**Texte de lecture:**
----

Voici le fruit du hasard. J'avais entendu des critiques élogieuses sur "La petite communiste qui ne souriait jamais" de Lola Lafon mais ne pensait pas le lire pour autant... Eh bien, oui, ce qui est très dommage avec le temps, c'est qu'il n'est pas extensible et les désirs de lecture s'empilent sur mon bureau. Il aura donc fallu un petit frisson de panique dans le RER B en direction d'Orly, au moment où je me suis rendue compte que je n'avais pas pris de livre supplémentaire pour mon week-end, alors que j'arrivais à la fin du précédent. Panique vite étouffée par la solution d'en acheter un à l'aéroport. Heureusement que cela s'est produit à Orly car il y a un magasin de produits culturels bien connu dont le nom commence par FN et finit par AC. Il ne vaut en effet, pas mieux compter sur les librairies qui croulent sous les Marc Levy, Guillaume Musso et les nuances d'E.L. James. Malgré tout le respect qu'ils méritent certainement, ce ne sont pas mes auteurs préférés... Et même auprès de ce détaillant de produits culturels, le choix fut également maigre. C'est à ce moment là que je mes yeux se sont portées sur la couverture rayonnant de rouge du livre de Lola Lafon, planqué au bas d'un présentoir.

Le livre est une biographie d'une vie de Nadia Comaneci, de son enfance à Onesti en Roumanie à sa fuite aux Etats-Unis. Une vie, car l'auteur prévient elle-même que s'il se fonde sur les événements de la vie de Comaneci, elle en fait sa propre interprétation. Les conversations entre elle et Comaneci qu'elle retranscrit à la fin de chaque chapitre, par exemple, sont totalement fictives. C'est en réalité un prétexte pour nous jeter nos réactions médiocres à la figure en nous montrant comment l'on peut porter aux nues une petite fille puis la traîner dans la boue quand elle ne correspond plus à l'idéal qu'elle avait laissé entrevoir.


En l'espace de moins d'une minute, le 18 juillet 1976, Nadia Comaneci est devenu une légende. Un 10 aux barres asymétriques et elle est devenue la petite fille que tous les parents rêvent d'avoir et que toutes les petites filles rêvent de devenir, la réussite à l'état brute avec la grâce de la prépuberté en prime. Le livre montre le revers de la médaille (olympique). La petite fille si mignonne, malgré son corps frêle possède une volonté d'acier, un tempérament de tueuse dès qu'il s'agit de gymnastique. Elle accepte et endure les pires privations que ses entraîneurs lui imposent pour l'aguerrir et devenir la meilleure. Pourtant, malgré cette volonté, de son enfance à l'âge adulte, elle reste manipulée, prisonnière du rêve qu'elle a fait naître, dépassée par sa propre image.

----

Dressez la liste de tous les écrivains dont le nom apparaît dans le texte sur le livre consacré à Nadia Comaneci. Les entrées n'ont aucun lien avec le texte.

----

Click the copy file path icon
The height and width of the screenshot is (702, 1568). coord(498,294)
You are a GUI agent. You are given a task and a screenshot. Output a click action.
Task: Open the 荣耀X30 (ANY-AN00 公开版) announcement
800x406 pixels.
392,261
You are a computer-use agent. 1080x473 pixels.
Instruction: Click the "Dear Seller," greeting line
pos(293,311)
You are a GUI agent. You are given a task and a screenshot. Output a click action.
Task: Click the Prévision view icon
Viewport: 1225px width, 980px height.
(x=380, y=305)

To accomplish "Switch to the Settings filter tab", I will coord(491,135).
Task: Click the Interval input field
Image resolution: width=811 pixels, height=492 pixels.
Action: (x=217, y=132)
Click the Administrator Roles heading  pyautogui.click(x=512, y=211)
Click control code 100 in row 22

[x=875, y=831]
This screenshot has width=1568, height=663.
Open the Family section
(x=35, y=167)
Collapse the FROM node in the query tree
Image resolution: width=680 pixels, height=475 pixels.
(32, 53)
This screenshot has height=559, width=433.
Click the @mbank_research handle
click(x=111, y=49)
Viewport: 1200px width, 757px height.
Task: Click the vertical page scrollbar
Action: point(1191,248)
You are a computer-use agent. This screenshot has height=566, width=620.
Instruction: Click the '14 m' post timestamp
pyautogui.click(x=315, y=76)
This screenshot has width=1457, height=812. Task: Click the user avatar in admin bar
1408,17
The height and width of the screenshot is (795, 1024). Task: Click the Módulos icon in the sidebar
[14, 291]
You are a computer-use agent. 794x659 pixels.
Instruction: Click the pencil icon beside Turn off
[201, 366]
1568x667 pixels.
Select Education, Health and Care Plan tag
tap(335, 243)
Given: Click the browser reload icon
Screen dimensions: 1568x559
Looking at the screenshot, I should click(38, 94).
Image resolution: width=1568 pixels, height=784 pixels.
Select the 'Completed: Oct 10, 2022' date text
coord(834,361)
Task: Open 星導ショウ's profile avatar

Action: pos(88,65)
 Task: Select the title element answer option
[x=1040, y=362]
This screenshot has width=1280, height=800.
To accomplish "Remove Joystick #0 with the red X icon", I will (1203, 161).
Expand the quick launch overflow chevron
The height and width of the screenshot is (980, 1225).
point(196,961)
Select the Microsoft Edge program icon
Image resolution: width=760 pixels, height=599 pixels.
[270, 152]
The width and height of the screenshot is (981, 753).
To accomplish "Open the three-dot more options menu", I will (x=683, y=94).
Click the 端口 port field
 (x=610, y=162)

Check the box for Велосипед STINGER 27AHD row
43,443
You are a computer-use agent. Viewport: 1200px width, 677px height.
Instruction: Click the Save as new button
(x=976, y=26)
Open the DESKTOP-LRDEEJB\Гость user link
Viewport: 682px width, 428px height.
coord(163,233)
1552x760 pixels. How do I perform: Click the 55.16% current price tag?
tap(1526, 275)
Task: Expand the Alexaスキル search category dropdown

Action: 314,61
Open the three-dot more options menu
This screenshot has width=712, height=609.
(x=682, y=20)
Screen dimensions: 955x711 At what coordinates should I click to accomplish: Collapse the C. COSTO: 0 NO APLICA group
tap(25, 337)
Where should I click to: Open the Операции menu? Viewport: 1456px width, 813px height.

----

**Corrigé:**
Lola Lafon, Marc Levy, Guillaume Musso, E.L. James